05-07-2025 05:56 AM
Hi!
We are a small science institut having like 35-40 Cisco access points that are connected to the near-by University and their Cisco Wireless Controller (9800-40-A?). However, some of those APs do loose their connection to the WLC or cannot find the WLC reliably. Sometimes they are connected and have clients on them, but the next morning the AP is flashing green/red. Sometimes are power cycle helps, more often it does not. It's not always the same set of APs having these issues.
Previous network setup was a VLAN 300 that was connected directly via the switch and dark fiber to the University. Than the University forced us to remove the VLAN 300, because they wanted to get rid off of that VLAN. So we set up a new VLAN 30 which is now behind our pfSense firewall (yeah, we are low on budget).
We have these types of APs:
We have no access to the controller and the guys at the University are sometimes unresponsive. There are times when 50% of the APs are offline, causing great frustration of the users about the unstable (or: not working) Wifi.
The Firewall allows the necessary ports like 5246-5248, NTP, DNS, mDNS.
I'm running out of ideas and my debugging options are limited as I have no access to the controller. Currently 9 APs are "offline":
Please find the attached log file from console output of a CW9176I AP failing to find the controller. Any help/suggestions are appreciated!
Thanks!
Ingo
05-08-2025 01:16 AM
Nope, old stuff:
Cisco WS-C2960S-48LPS-L and Extreme X440G2-24p-10G4
05-08-2025 12:28 AM
When you had vlan 300 did it work without any issues ? was it after creating the new vlan 30. Can you check the DHCP pool to see enough scope is configured ?
05-08-2025 02:43 AM
Regarding prior use of VLAN 300: here the feedback differs whom you'll ask. Manager says that it worked fine before the migration, some users say that it didn't work back then as well. As the VLAN 300 to VLAN 30 migration was at my job start I can't comment much how well it was working before the migration.
Meanwhile I have an estimate from our Account Manager and let me state it this way: having me walking around the house twice a week for 30 mins each to reset the APs is more expensive than ordering a virtual controller.

# DATA LISTING
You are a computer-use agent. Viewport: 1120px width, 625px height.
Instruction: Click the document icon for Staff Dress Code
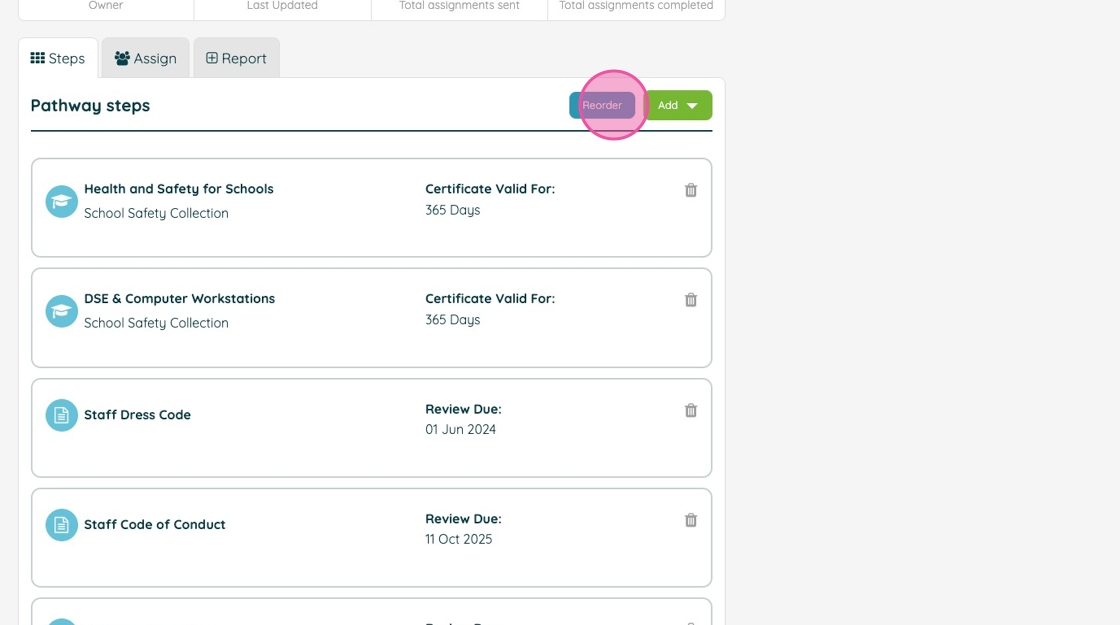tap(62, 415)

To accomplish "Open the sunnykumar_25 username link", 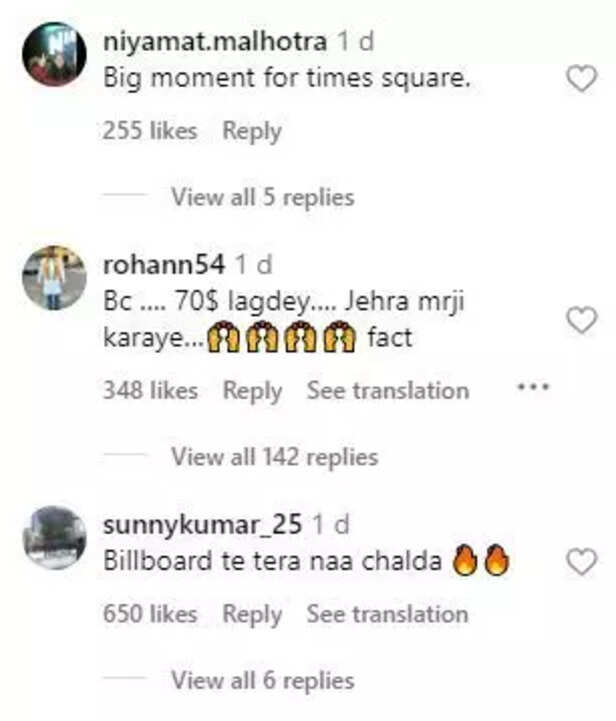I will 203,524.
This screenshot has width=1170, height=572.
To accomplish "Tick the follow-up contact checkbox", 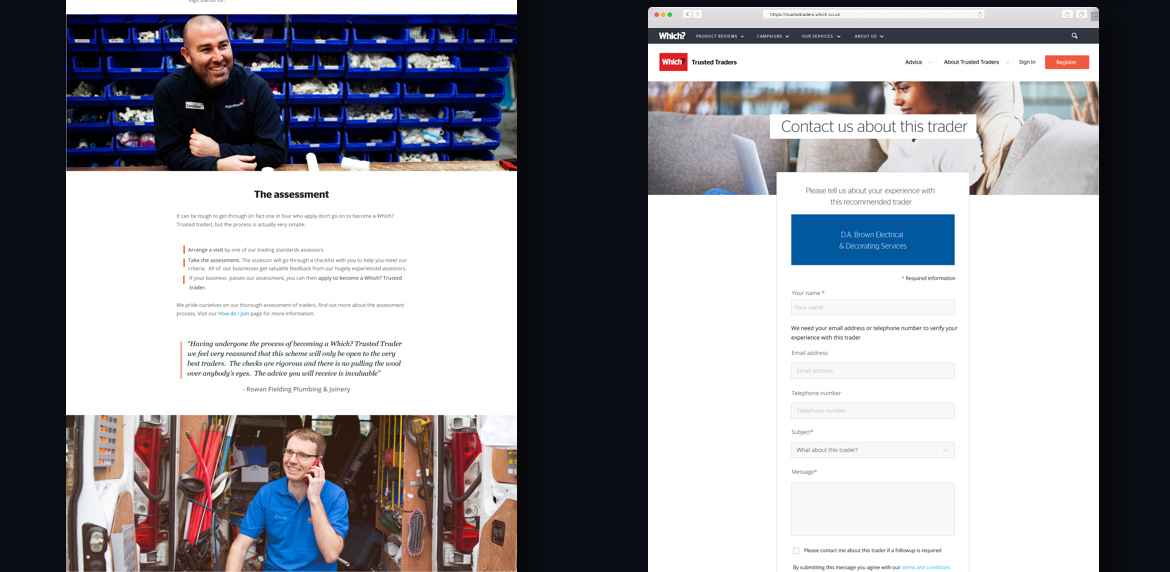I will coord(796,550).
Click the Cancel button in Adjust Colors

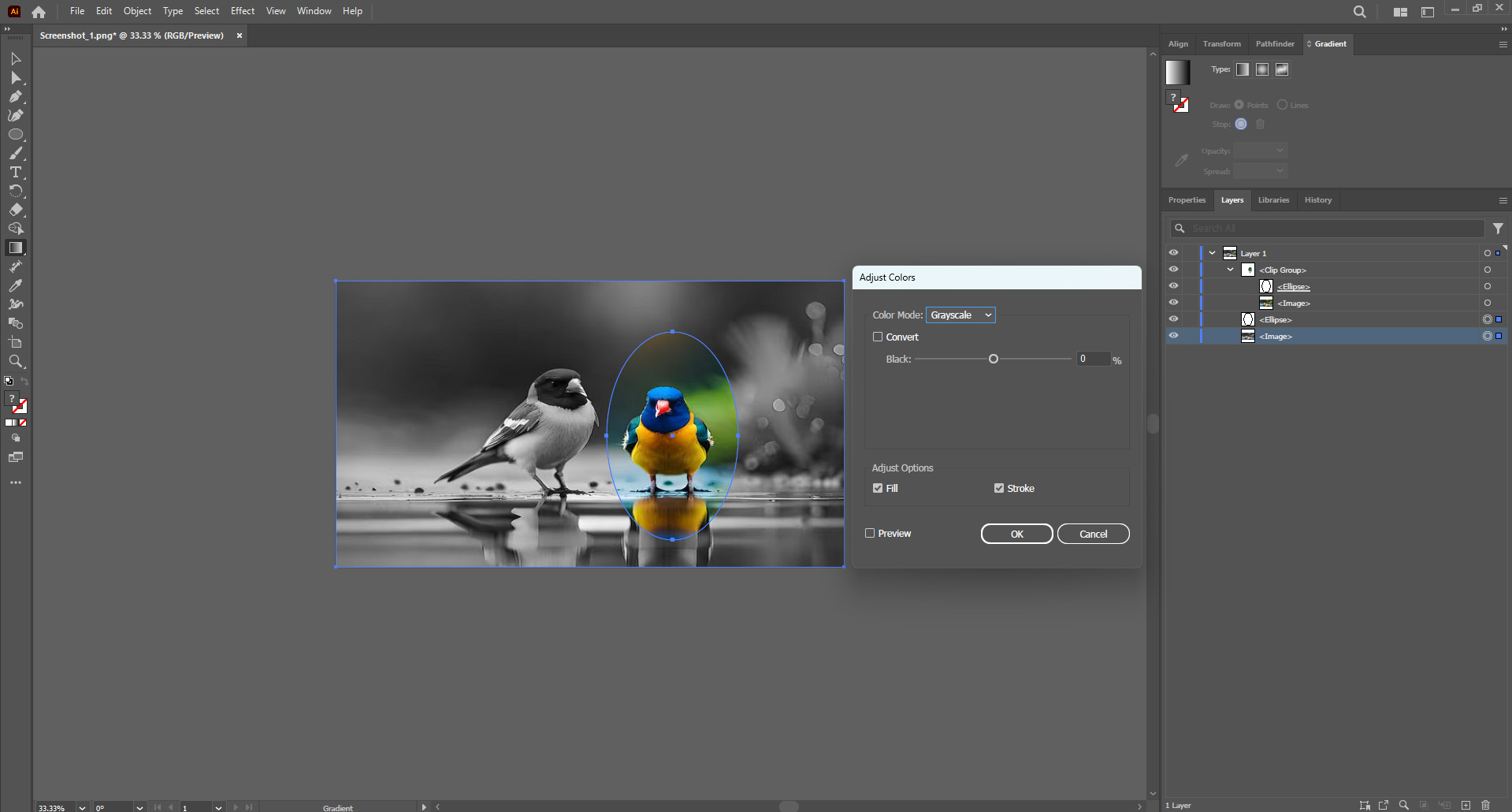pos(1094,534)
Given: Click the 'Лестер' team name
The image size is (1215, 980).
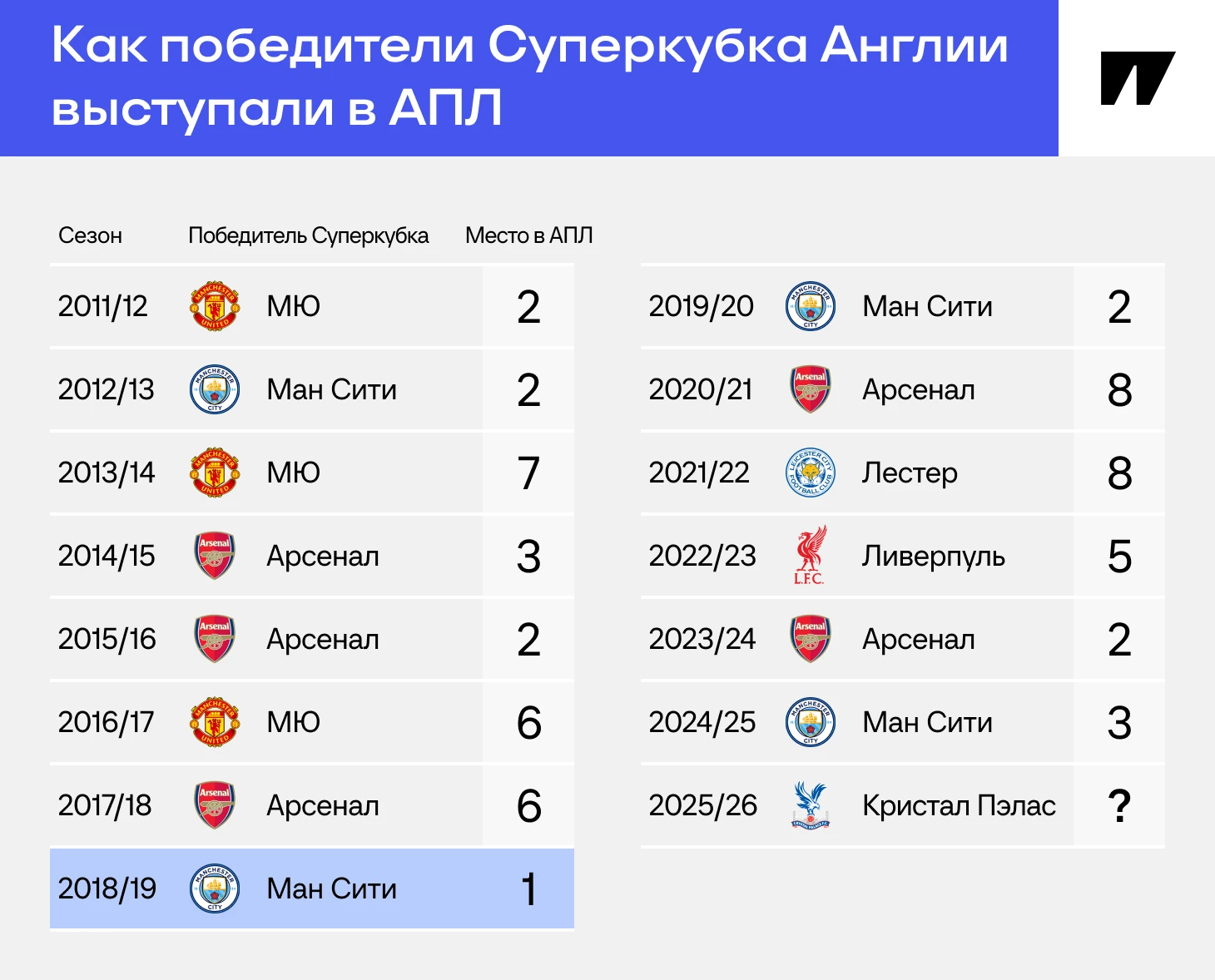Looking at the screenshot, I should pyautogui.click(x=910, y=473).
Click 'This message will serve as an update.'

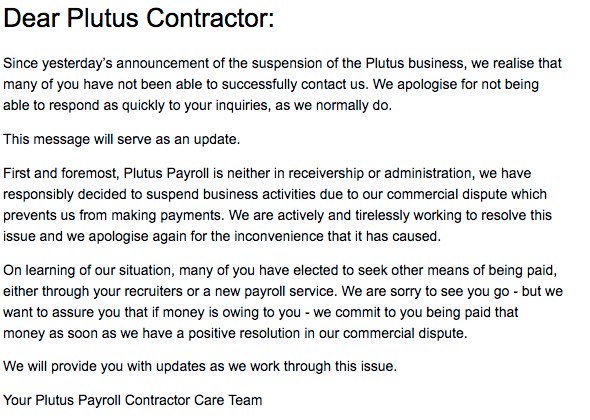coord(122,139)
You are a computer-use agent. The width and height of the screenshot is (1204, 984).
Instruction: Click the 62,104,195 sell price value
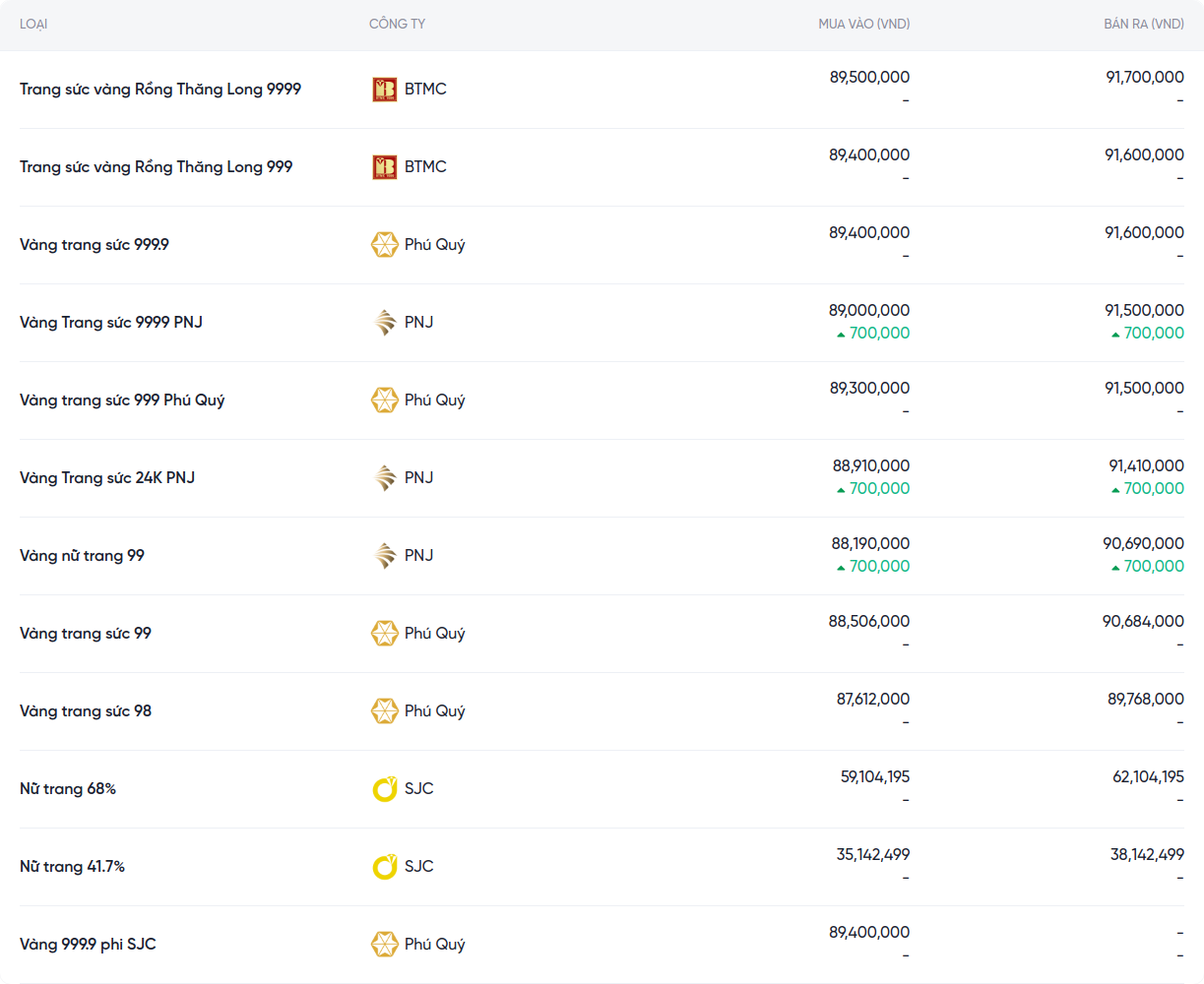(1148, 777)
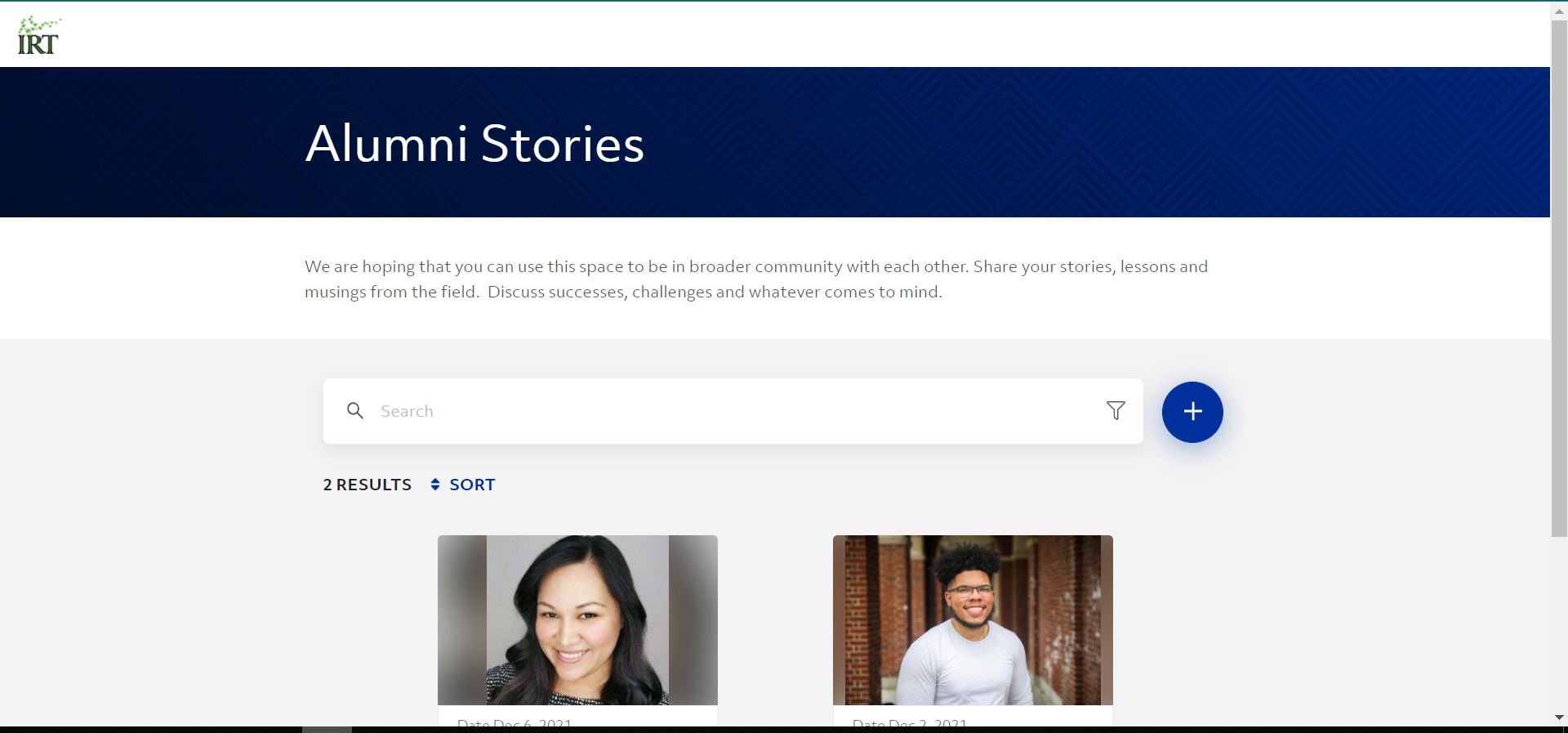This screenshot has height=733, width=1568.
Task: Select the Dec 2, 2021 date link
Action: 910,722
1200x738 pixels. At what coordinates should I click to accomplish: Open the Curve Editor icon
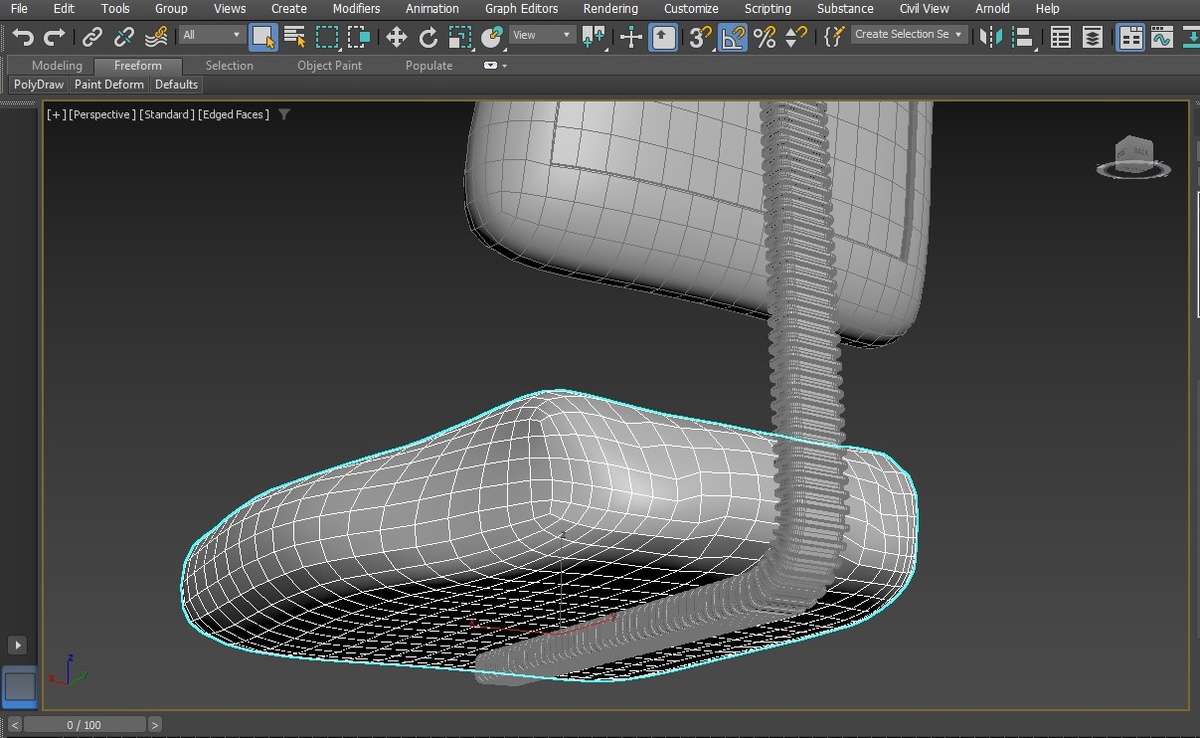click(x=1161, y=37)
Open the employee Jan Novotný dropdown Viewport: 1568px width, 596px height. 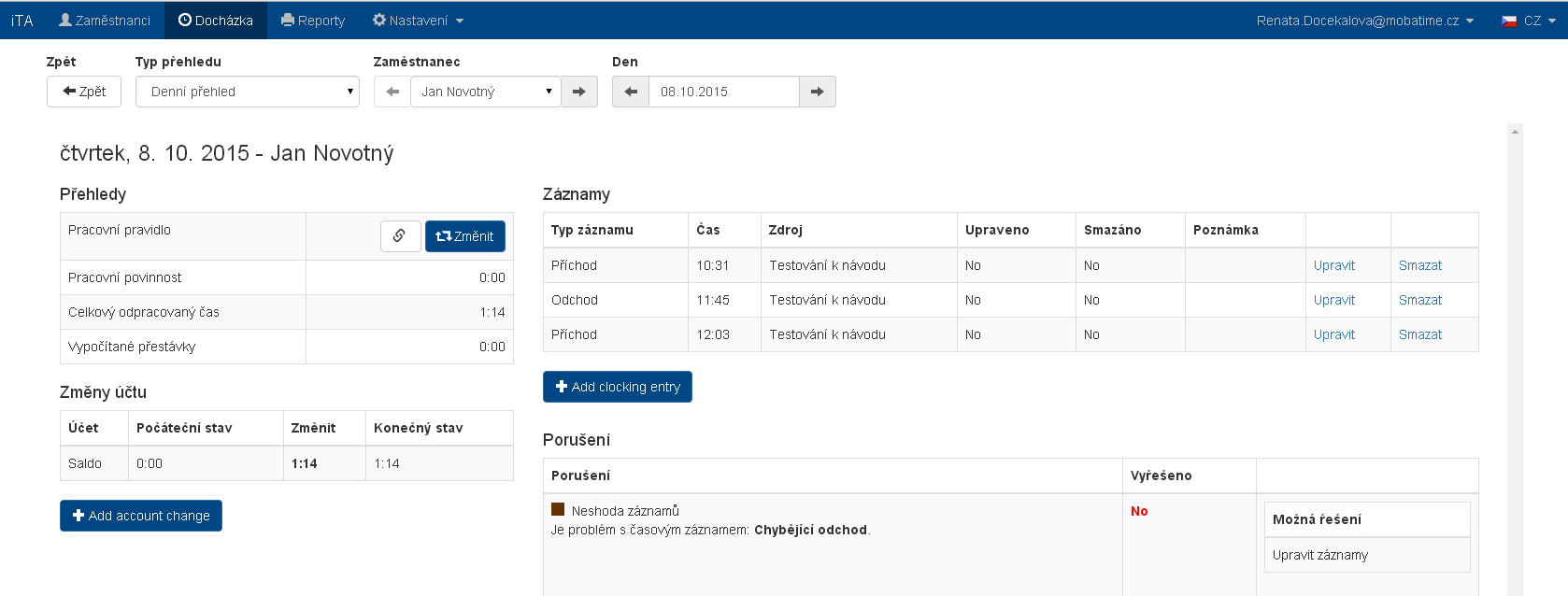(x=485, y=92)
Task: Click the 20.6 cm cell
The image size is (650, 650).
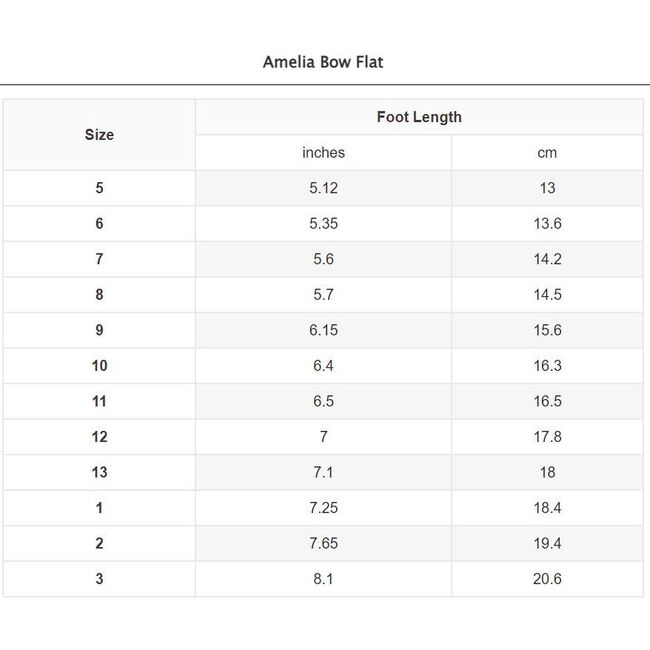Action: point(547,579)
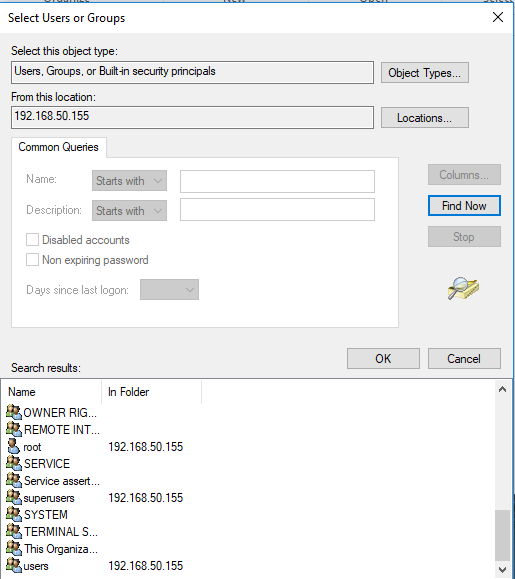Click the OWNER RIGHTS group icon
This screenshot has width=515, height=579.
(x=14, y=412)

# CHALLENGES
- a) Rewrite the paragraph in the access point thread that begins "We are a small science institut" as a short bulleted list that keeps its main facts.
- b) Write the next part of the access point thread, continuing from its last sentence.

# ANSWERS FOR THE EXERCISE
- a)
- A small science institute has about 35–40 Cisco access points.
- The APs connect to a nearby university's Cisco Wireless Controller, possibly a 9800-40-A.
- Some APs lose their connection to the WLC or can't find it reliably.
- An AP may have clients one day and be flashing green/red the next morning.
- A power cycle sometimes helps but usually doesn't.
- The affected APs aren't always the same ones.

- b)
But until then I still have to deal with the APs and unresponsive admin of the controller... *sigh*
05-09-2025 01:02 AM
There is enough space in the pool. We have like 40 APs and the pool is configured to use the whole /24...
VLAN 30 was created after VLAN 300, but then again: out of 38 APs in that VLAN 30, as of now 29 APs are actually working. 9 APs do not.
05-09-2025 05:19 AM
> There is enough space in the pool. We have like 40 APs and the pool is configured to use the whole /24...
Well it depends what DHCP server you are using ... There is a well known issue with Microsoft DHCP server that the APs will cause the server to mark addresses as "bad" and then the server runs out of usable IPs even though there should be plenty free. Cisco provided a fix for it on AireOS but have decided not to fix it on 9800. See the details at:
https://bst.cisco.com/bugsearch/bug/CSCvj14517
Although this is only known to happen with MS DHCP server it's possible that it could affect other products too.
So rather than assuming the addresses have not run out you should make sure <wink>
05-08-2025 02:05 PM
Well your troubleshooting options are limited without access to the controller!
From the log it's clear that the AP is not getting any response to the discovery requests - presume those 4 WLC IPs it's trying are correct?
So either:
- the discovery requests do not reach the WLC
- the WLC does not respond to the requests
- the requests or responses are getting dropped by the network
Ideally you'd be starting with a packet capture on the WLC to make sure the requests are received and the WLC replies then you'd at least know whether the problem is the WLC or network.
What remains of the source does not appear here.